Le Monde des Livres, 21 oct 2005 – Josyane Savigneau


DES DESTINÉES ÉTRANGES ET TRÈS PEU SENTIMENTALES

Si vous ouvrez « Les Amants imparfaits », le dernier roman de Pierrette Fleutiaux, prévoyez d’avoir quelques, heures devant vous, car vous ne pourrez pas interrompre la lecture de ces 300 pages. L’intérêt des écrivains pour le double, la gémellité, quand il ne relève pas de la convention, du procédé, est, comme ici, inquiétant et fascinant.

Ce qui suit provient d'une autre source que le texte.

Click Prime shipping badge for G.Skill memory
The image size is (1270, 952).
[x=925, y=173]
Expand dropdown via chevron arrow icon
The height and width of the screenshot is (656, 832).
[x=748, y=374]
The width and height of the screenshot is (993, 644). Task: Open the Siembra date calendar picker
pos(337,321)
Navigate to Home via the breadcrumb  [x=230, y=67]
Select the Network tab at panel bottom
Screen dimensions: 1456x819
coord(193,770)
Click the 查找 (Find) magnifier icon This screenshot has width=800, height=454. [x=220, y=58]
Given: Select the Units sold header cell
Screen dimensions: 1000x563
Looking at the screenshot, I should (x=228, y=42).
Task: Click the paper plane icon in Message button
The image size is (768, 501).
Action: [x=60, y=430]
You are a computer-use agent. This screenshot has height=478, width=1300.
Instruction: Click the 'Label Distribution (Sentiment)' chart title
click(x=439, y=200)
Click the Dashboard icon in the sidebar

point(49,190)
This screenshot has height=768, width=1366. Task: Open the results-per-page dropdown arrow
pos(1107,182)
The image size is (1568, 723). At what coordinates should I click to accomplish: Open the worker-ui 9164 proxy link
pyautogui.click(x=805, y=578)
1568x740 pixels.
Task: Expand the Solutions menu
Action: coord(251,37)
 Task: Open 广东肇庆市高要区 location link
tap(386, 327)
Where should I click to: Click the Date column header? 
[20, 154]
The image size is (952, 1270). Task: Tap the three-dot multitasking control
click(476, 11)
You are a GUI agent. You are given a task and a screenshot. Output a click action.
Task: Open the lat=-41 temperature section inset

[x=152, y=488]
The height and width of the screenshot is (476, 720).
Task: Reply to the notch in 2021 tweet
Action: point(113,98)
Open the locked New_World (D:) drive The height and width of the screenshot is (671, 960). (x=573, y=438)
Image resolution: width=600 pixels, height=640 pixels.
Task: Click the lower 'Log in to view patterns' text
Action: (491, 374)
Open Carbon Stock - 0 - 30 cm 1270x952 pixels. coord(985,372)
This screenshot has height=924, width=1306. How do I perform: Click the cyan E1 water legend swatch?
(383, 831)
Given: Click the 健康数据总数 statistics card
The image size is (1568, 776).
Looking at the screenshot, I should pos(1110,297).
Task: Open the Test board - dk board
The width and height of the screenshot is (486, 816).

Il faut lire avec attention le subtil récit de Raphaël – celui qu’il veut écrire, sa  « première expérience d’écrivain » . L’a-t-il vraiment vécu ? Il tente de comprendre – et de faire comprendre – ce qui l’a conduit, à 20, ans, avec les jumeaux Léo et Camille, 17 ans devant un juge d’instruction, puis dans une salle d’audience. Un meurtre ? Sans doute ? Mais pourquoi et comment ?

Tout commence dans une petite ville de la province française. Raphaël, 9 ans, vit avec sa mère veuve, employée de mairie. Léo et Camille, 6 ans, viennent passer un an chez les voisins, leurs grands-parents. Leur père a grandi dans cette petite ville, puis il a réussi, comme on dit a fait un beau mariage, travaille dans un grand groupe pharmaceutique, ce qui le conduit à déménager sans cesse, dans le monde entier. Trop déstabilisant pour ses jumeaux, qu’il envoie chez ses parents.

Apparition étrange, un matin à l’école. Deux êtres semblables et, immédiatement, là question qui contient en elle tout le drame :  « Mais qui est le garçon et qui est la fille ? »  Comment prennent-ils le pouvoir sur leur aîné, Raphaël ? Comment charment-ils – au sens le plus fort du mot – en toute innocence, eux, dont Raphaël dit un, jour que la culture était  « leur habitat naturel ? » Comment ces trois enfants, puis jeunes gens, deviennent-ils ce dangereux trio, mortel pour les autres comme pour eux mêmes ?

C’est tout l’enjeu de ce beau roman qui ne donne pas de réponse moralisante.

Josyane Savigneau, Le Monde des Livres ( 21 oct 2005).